"""

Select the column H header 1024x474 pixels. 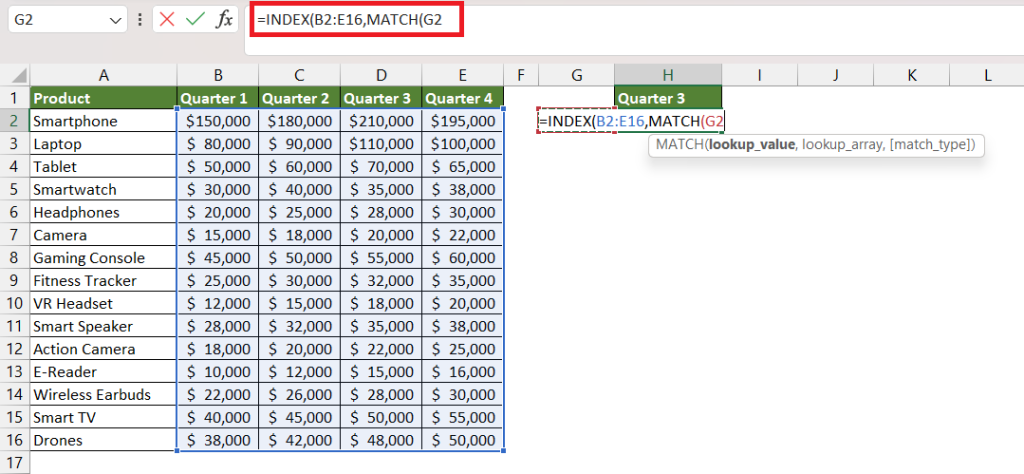pos(668,75)
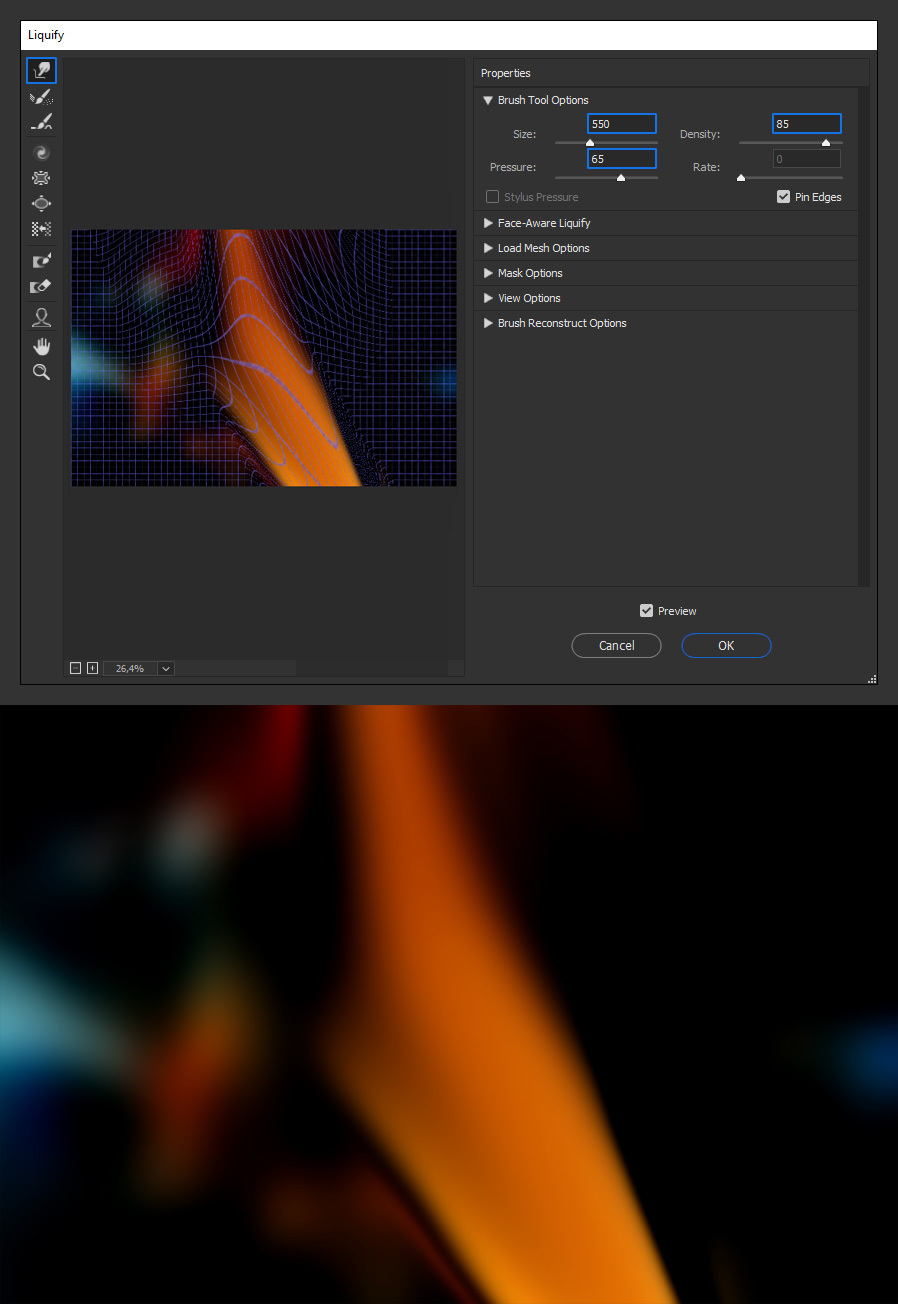Image resolution: width=898 pixels, height=1304 pixels.
Task: Click OK to apply Liquify
Action: pos(726,646)
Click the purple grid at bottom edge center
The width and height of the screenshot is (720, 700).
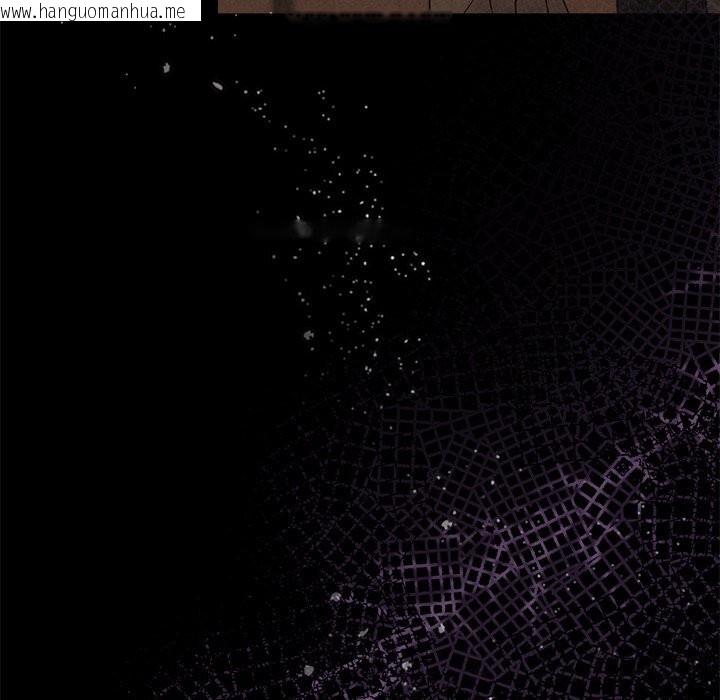pyautogui.click(x=400, y=680)
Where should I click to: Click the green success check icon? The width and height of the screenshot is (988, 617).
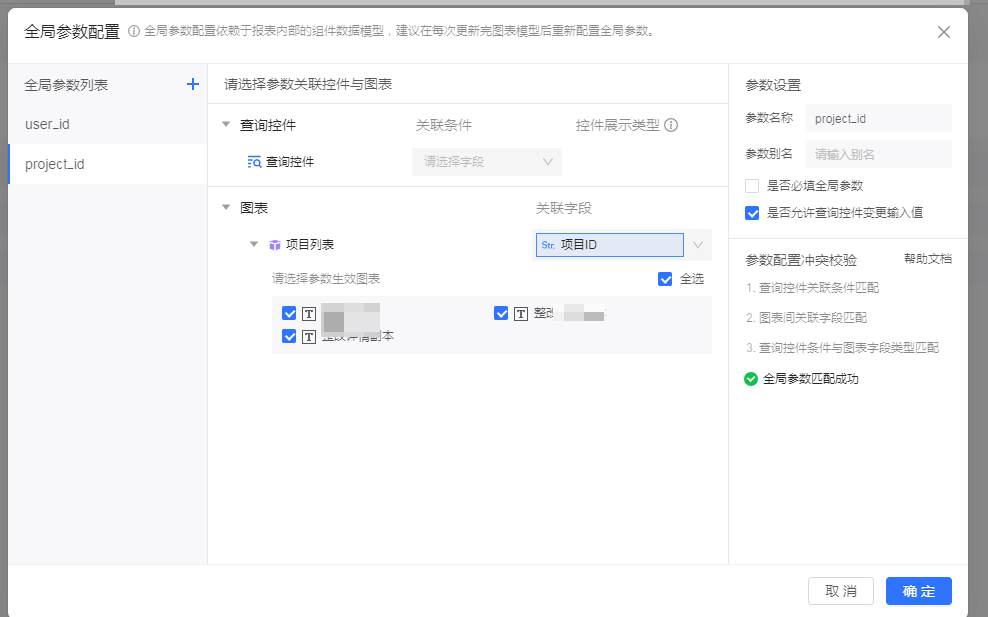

"""

What the answer needs is every line from the one with "The width and height of the screenshot is (720, 700)." through the last line of the data, reproduced word for word and with pictures omitted.

The width and height of the screenshot is (720, 700).
pyautogui.click(x=400, y=680)
Where should I click to: Click the green success check icon? The width and height of the screenshot is (988, 617).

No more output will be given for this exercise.